DATA PROVIDED |
- - - - -

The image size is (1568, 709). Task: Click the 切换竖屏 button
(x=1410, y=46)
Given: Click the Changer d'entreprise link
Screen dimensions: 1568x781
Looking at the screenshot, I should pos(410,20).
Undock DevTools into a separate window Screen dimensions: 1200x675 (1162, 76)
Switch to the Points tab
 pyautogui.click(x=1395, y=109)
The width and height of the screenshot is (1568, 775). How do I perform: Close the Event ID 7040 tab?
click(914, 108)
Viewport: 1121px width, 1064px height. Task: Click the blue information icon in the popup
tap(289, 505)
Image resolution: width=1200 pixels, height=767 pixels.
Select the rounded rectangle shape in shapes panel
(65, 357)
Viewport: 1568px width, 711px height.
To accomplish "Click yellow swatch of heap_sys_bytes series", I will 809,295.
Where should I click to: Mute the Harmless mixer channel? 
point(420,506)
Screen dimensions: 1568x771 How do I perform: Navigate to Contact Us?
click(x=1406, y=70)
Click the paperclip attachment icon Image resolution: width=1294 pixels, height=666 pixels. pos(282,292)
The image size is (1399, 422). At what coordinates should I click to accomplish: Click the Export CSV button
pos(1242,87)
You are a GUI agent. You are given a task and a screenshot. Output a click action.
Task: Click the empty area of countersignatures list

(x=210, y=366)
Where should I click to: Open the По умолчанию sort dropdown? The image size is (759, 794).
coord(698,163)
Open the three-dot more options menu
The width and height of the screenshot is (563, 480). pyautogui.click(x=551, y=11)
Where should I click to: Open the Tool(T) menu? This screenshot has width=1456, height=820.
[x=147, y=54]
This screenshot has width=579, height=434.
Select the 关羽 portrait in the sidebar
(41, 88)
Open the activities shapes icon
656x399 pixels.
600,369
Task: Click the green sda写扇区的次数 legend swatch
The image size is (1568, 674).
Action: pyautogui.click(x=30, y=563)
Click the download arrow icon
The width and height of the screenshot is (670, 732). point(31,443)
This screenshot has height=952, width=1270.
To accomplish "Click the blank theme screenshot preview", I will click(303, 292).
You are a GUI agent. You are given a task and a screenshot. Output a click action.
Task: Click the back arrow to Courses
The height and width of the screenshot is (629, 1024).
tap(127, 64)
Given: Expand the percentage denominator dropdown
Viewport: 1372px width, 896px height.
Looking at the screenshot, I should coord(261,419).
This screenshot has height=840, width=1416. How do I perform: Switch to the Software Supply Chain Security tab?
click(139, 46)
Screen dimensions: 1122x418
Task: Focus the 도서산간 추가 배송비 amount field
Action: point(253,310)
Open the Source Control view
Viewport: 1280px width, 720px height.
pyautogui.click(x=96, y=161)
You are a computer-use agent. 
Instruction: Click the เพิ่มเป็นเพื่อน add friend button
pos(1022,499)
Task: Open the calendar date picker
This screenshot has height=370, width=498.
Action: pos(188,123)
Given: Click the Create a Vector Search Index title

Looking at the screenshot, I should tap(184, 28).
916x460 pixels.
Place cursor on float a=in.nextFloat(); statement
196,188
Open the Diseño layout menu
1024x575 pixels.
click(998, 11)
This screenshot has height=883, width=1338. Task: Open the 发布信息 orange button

- - - - -

PROBLEM | Reproduce all of the data above line for line, without changing a single character.

SOLUTION FOR THIS EXERCISE |
The image size is (1568, 709). Task: Click the 切换竖屏 button
(x=1410, y=46)
Given: Click the Changer d'entreprise link
Screen dimensions: 1568x781
Looking at the screenshot, I should pos(410,20).
Undock DevTools into a separate window Screen dimensions: 1200x675 (1162, 76)
Switch to the Points tab
 pyautogui.click(x=1395, y=109)
The width and height of the screenshot is (1568, 775). How do I perform: Close the Event ID 7040 tab?
click(914, 108)
Viewport: 1121px width, 1064px height. Task: Click the blue information icon in the popup
tap(289, 505)
Image resolution: width=1200 pixels, height=767 pixels.
Select the rounded rectangle shape in shapes panel
(65, 357)
Viewport: 1568px width, 711px height.
To accomplish "Click yellow swatch of heap_sys_bytes series", I will 809,295.
Where should I click to: Mute the Harmless mixer channel? 
point(420,506)
Screen dimensions: 1568x771 How do I perform: Navigate to Contact Us?
click(x=1406, y=70)
Click the paperclip attachment icon Image resolution: width=1294 pixels, height=666 pixels. pos(282,292)
The image size is (1399, 422). At what coordinates should I click to accomplish: Click the Export CSV button
pos(1242,87)
You are a GUI agent. You are given a task and a screenshot. Output a click action.
Task: Click the empty area of countersignatures list

(x=210, y=366)
Where should I click to: Open the По умолчанию sort dropdown? The image size is (759, 794).
coord(698,163)
Open the three-dot more options menu
The width and height of the screenshot is (563, 480). pyautogui.click(x=551, y=11)
Where should I click to: Open the Tool(T) menu? This screenshot has width=1456, height=820.
[x=147, y=54]
This screenshot has width=579, height=434.
Select the 关羽 portrait in the sidebar
(41, 88)
Open the activities shapes icon
656x399 pixels.
600,369
Task: Click the green sda写扇区的次数 legend swatch
The image size is (1568, 674).
Action: pyautogui.click(x=30, y=563)
Click the download arrow icon
The width and height of the screenshot is (670, 732). point(31,443)
This screenshot has height=952, width=1270.
To accomplish "Click the blank theme screenshot preview", I will click(303, 292).
You are a GUI agent. You are given a task and a screenshot. Output a click action.
Task: Click the back arrow to Courses
The height and width of the screenshot is (629, 1024).
tap(127, 64)
Given: Expand the percentage denominator dropdown
Viewport: 1372px width, 896px height.
Looking at the screenshot, I should coord(261,419).
This screenshot has height=840, width=1416. How do I perform: Switch to the Software Supply Chain Security tab?
click(139, 46)
Screen dimensions: 1122x418
Task: Focus the 도서산간 추가 배송비 amount field
Action: point(253,310)
Open the Source Control view
Viewport: 1280px width, 720px height.
pyautogui.click(x=96, y=161)
You are a computer-use agent. 
Instruction: Click the เพิ่มเป็นเพื่อน add friend button
pos(1022,499)
Task: Open the calendar date picker
This screenshot has height=370, width=498.
Action: pos(188,123)
Given: Click the Create a Vector Search Index title

Looking at the screenshot, I should tap(184, 28).
916x460 pixels.
Place cursor on float a=in.nextFloat(); statement
196,188
Open the Diseño layout menu
1024x575 pixels.
click(998, 11)
This screenshot has height=883, width=1338. Task: Open the 发布信息 orange button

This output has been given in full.